Very few newsrooms have dedicated copy editors anymore, with many organizations using software like Grammarly to perform basic proofreading and editing for style. While ChatGPT might be a cheaper alternative — it’s more than capable of editing from a simple prompt — it doesn’t natively highlight the changes it’s made, the paper trail that professionals really need.

Paper trails, however, are what Copy Edit Pro is all about. It logs every change it makes in a list it delivers after it spits back your fully edited article. The edit is tailored specifically for news writing in Associated Press (AP) style, meaning the GPT will edit not just for spelling and grammar, but also for bias and journalistic standards like attribution. Where facts are unclear, it will add needed hedges, and it’ll dial back any judgmental language that may have snuck in.

2. Fact-Check GPT

Any single article is only as solid as the set of facts it’s based on. To get an idea of how verifiable any particular statement may be, you can use Fact-Check GPT to analyze the text for underlying facts and then browse the web to verify them. In its response, it’ll highlight specific claims; tell you if they’re true, false, or unconfirmed; and link to the sources it uses.

Obviously, this tool isn’t a grand arbiter of “truth,” and it doesn’t claim to be. But as a quick temperature-take on where an article or idea stands, it’s a handy reality-check. Caveat: It works best with short passages, not full articles.

3. Video Summary and Analysis

As any writer will tell you, it’s not the writing that takes the most time — it’s the research. And with YouTube ascending to one of the biggest content libraries in existence, often that research means sitting through hours of video to zero in on the discussion or quote that you need.

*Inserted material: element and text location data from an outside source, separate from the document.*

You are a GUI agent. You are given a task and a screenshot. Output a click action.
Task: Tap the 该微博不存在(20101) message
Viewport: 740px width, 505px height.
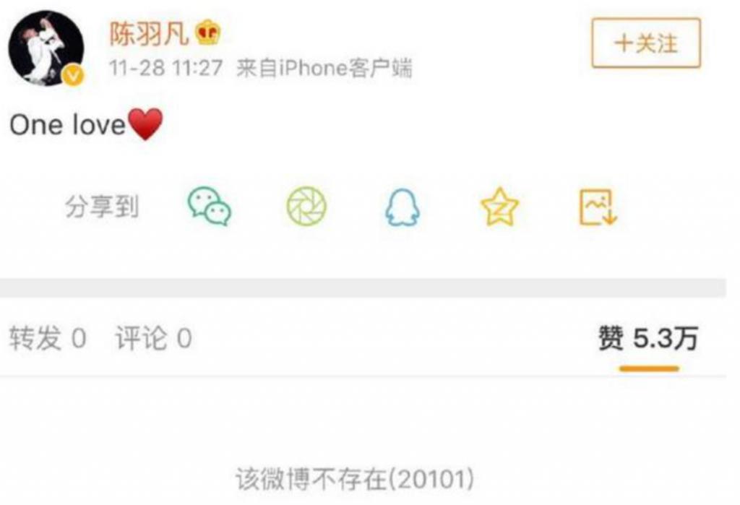pos(355,479)
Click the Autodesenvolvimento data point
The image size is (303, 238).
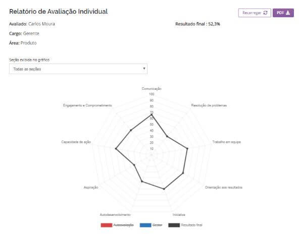(x=141, y=181)
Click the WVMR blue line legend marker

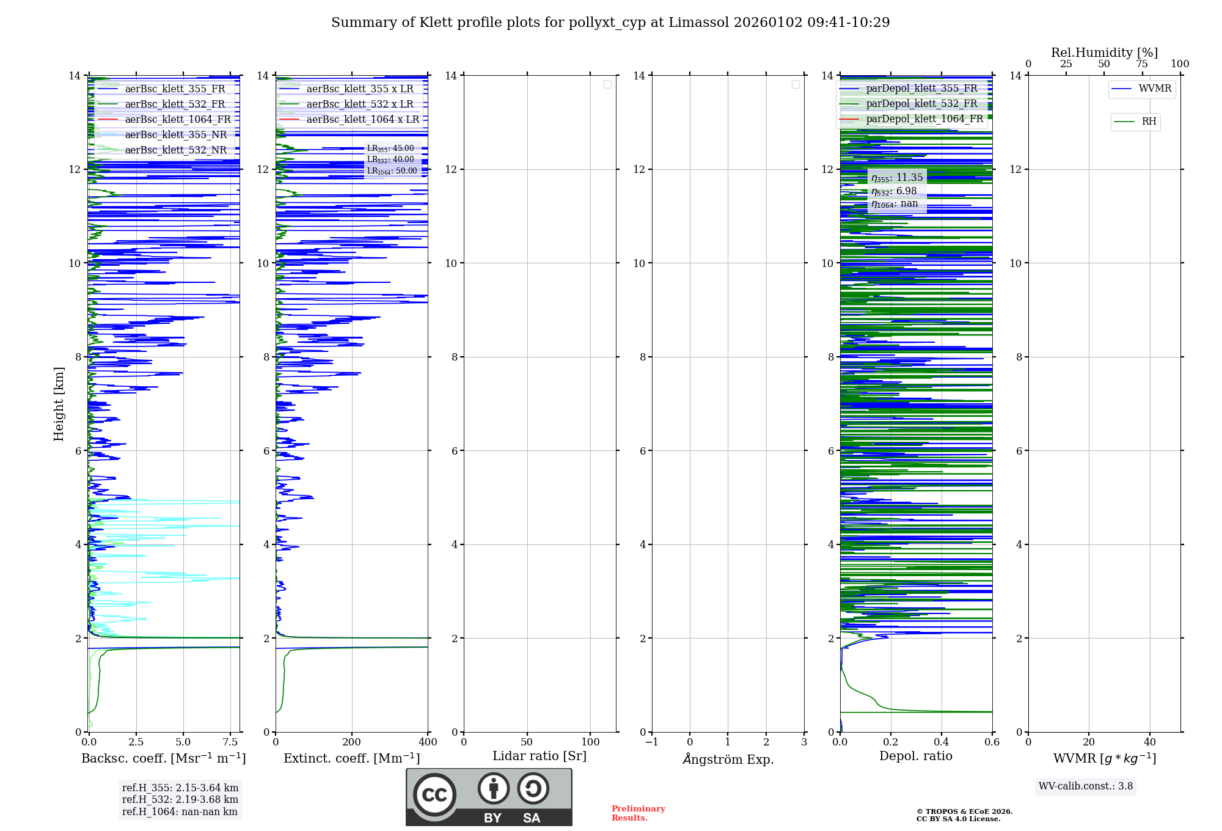1122,89
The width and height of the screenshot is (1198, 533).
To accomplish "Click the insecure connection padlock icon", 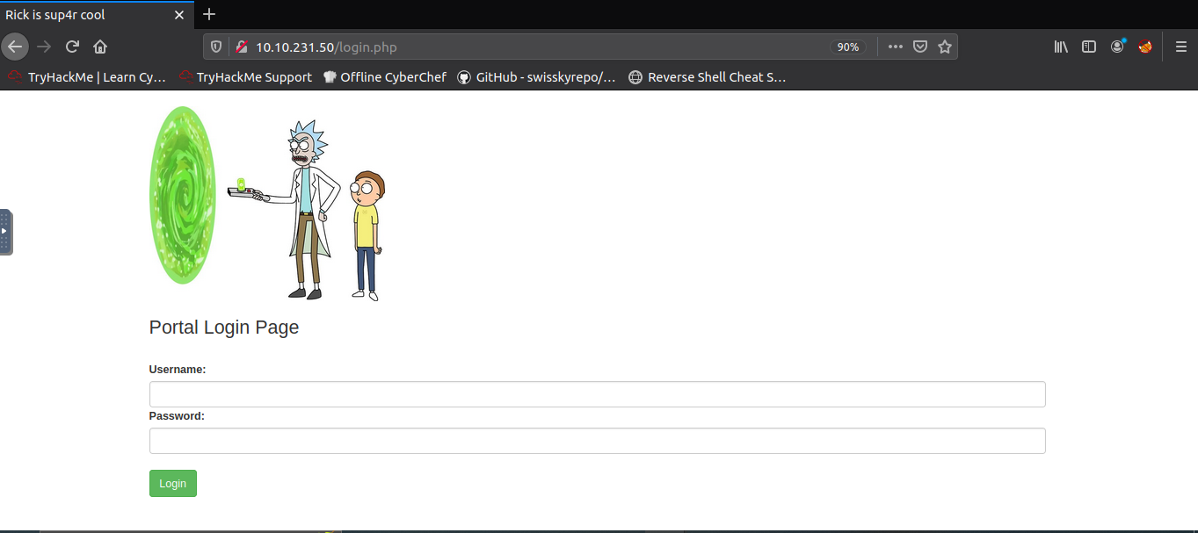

The Video Summary and Analysis GPT can save you a bunch of time watching press conferences, speeches, and video podcasts by summarizing the content of YouTube videos — even quite lengthy ones — in seconds. It goes into much more detail than out-of-the-box ChatGPT does, and you can ask follow-up questions about specific parts you want to analyze more closely. Sadly it doesn’t work with other video services (e.g. Vimeo), but considering most everything ends up on YouTube, it has the potential to compress hours of research into minutes.

4. News Lens

With apologies to photo editors everywhere, the reality in news writing is that most journalists don’t think about the imagery to accompany their story until the last minute. Typically it’s a scramble to find something, and in cases when the subject is more abstract (like with financial news or broad concepts like cybersecurity), you might spend a considerable amount of time finding the right piece of stock artwork.

Generative AI has simplified the creation of those abstract images, but often you’re just replacing time spent searching image libraries with time spent tweaking prompts to Midjourney or Stable Diffusion. News Lens simplifies the whole process by generating your abstract art directly from the article itself. Just paste in the entirety of your text, and DALL-E spits out what it thinks is the perfect image. (For an example, check the image up top ?)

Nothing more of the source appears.